## SET PROBLEM 1
In the post about Angus Deaton, which university is Deaton a professor of economics at?
## SET PROBLEM 2
Reproduce the passage of the post about Angus Deaton between "Well ain’t that" and "and economic development.", inclusive, substituting "Princeton professor" for "Princeton prof".

## SELECTED EXCERPT
■ ■ ■ ■ ■ ■ ■
Well ain’t that interesting. I assumed Deaton was a Scot scholar laboring away at some god forsaken windswept Scottish University, but Deaton was a big time Princeton prof. I should do more research.
And Deaton was celebrated by CATO for all his work on the developing nations and human welfare progress. He thinks top down (read socialist) projects don’t work. Good for them.
Here’s the note I got yesterday.
From Mr. Moar of CATO:
As you likely know, the recipient of the 2015 Nobel Prize in Economics is Angus Deaton, professor of economics at Princeton University, for his study of individual consumption choices, which improved our understanding of wealth and poverty, savings and consumption, and economic development.
The Cato Institute hosted Professor Deaton in December, 2013, for a discussion, which you can view here, on his most recent book, The Great Escape. Ian Vasquez, Cato’s director of the Center for Global Liberty and Prosperity, writes on Cato@Liberty that
[Deaton’s] work on carefully measuring consumption and other measures of well-being led him to understand development as a complex process not susceptible to improvement by technical or top-down interventions. For Deaton, knowledge is a key to development—even more so than income—and helps explain the tremendous progress humanity has experienced in the last 250 years when parts of the world we now call rich began their “great escape” from poverty and destitution.
■ ■ ■ ■ ■ ■ ■
## EXCERPTED DATA
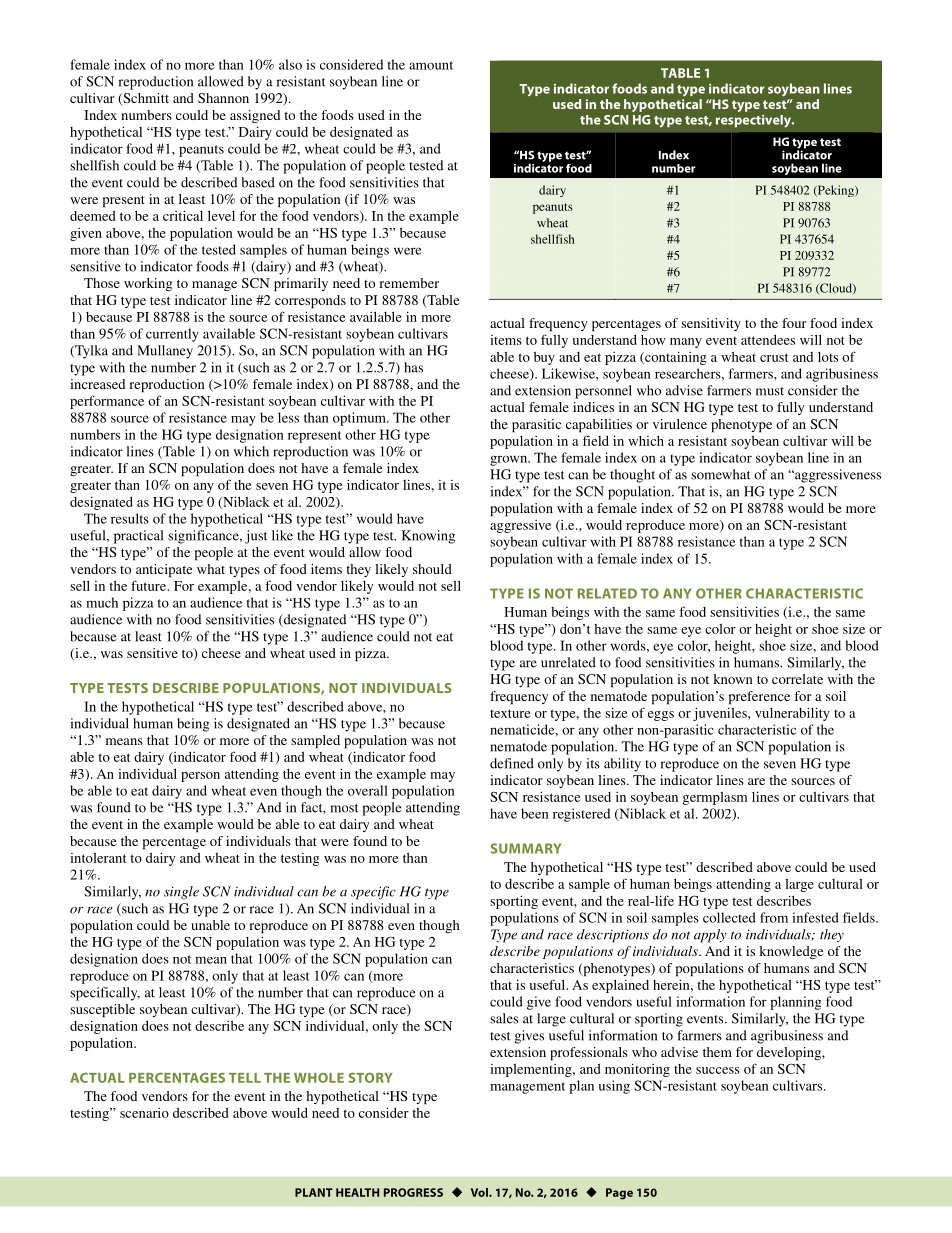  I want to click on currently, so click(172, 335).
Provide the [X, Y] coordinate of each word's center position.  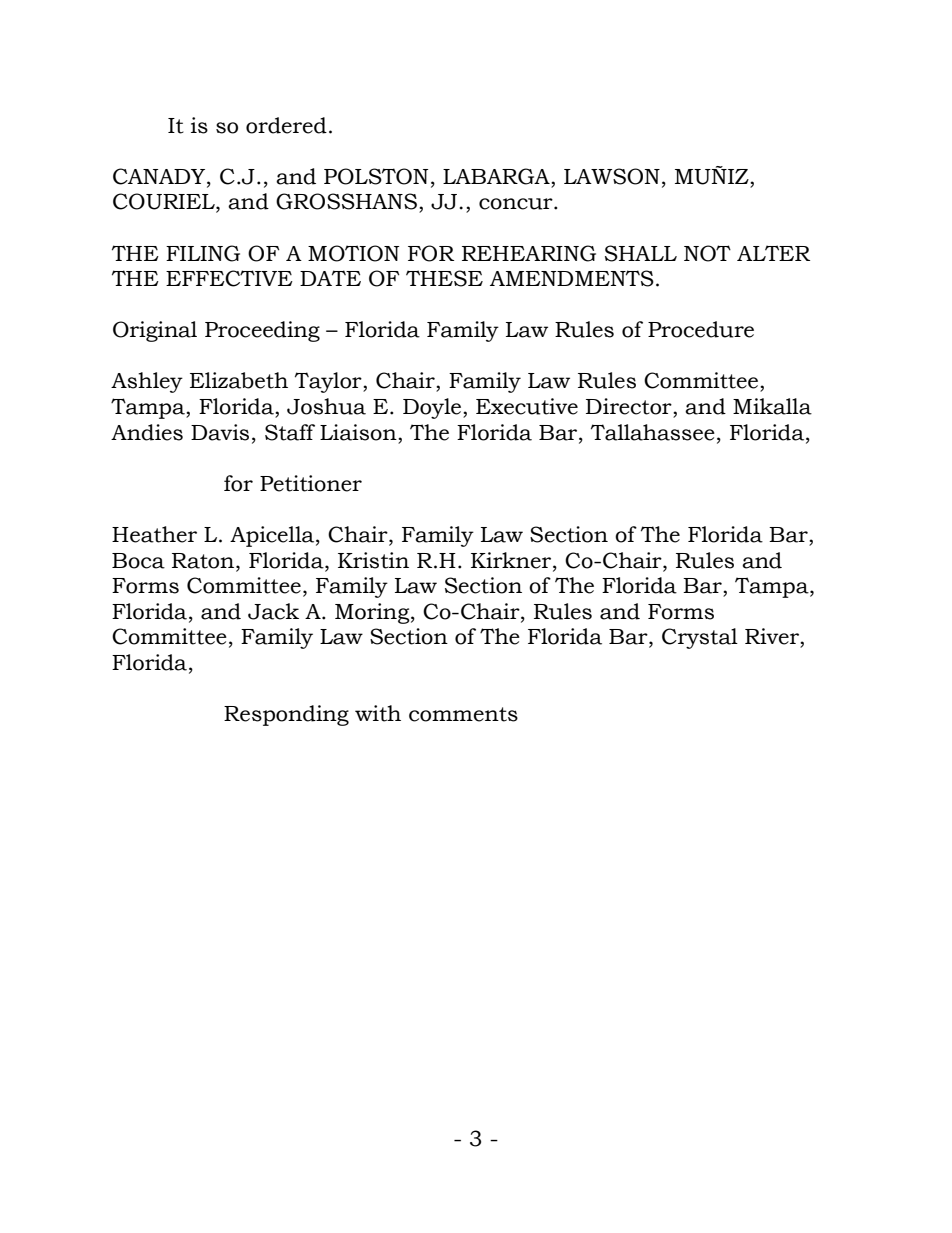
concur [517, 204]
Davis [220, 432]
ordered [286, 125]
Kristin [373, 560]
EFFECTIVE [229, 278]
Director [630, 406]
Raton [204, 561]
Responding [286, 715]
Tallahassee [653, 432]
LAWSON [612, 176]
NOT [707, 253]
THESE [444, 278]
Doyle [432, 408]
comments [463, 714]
■ ■ ■ ■ ■ ■ ■
## CORRECT RESPONSE 1
Princeton University

## CORRECT RESPONSE 2
Well ain’t that interesting. I assumed Deaton was a Scot scholar laboring away at some god forsaken windswept Scottish University, but Deaton was a big time Princeton professor. I should do more research.
And Deaton was celebrated by CATO for all his work on the developing nations and human welfare progress. He thinks top down (read socialist) projects don’t work. Good for them.
Here’s the note I got yesterday.
From Mr. Moar of CATO:
As you likely know, the recipient of the 2015 Nobel Prize in Economics is Angus Deaton, professor of economics at Princeton University, for his study of individual consumption choices, which improved our understanding of wealth and poverty, savings and consumption, and economic development.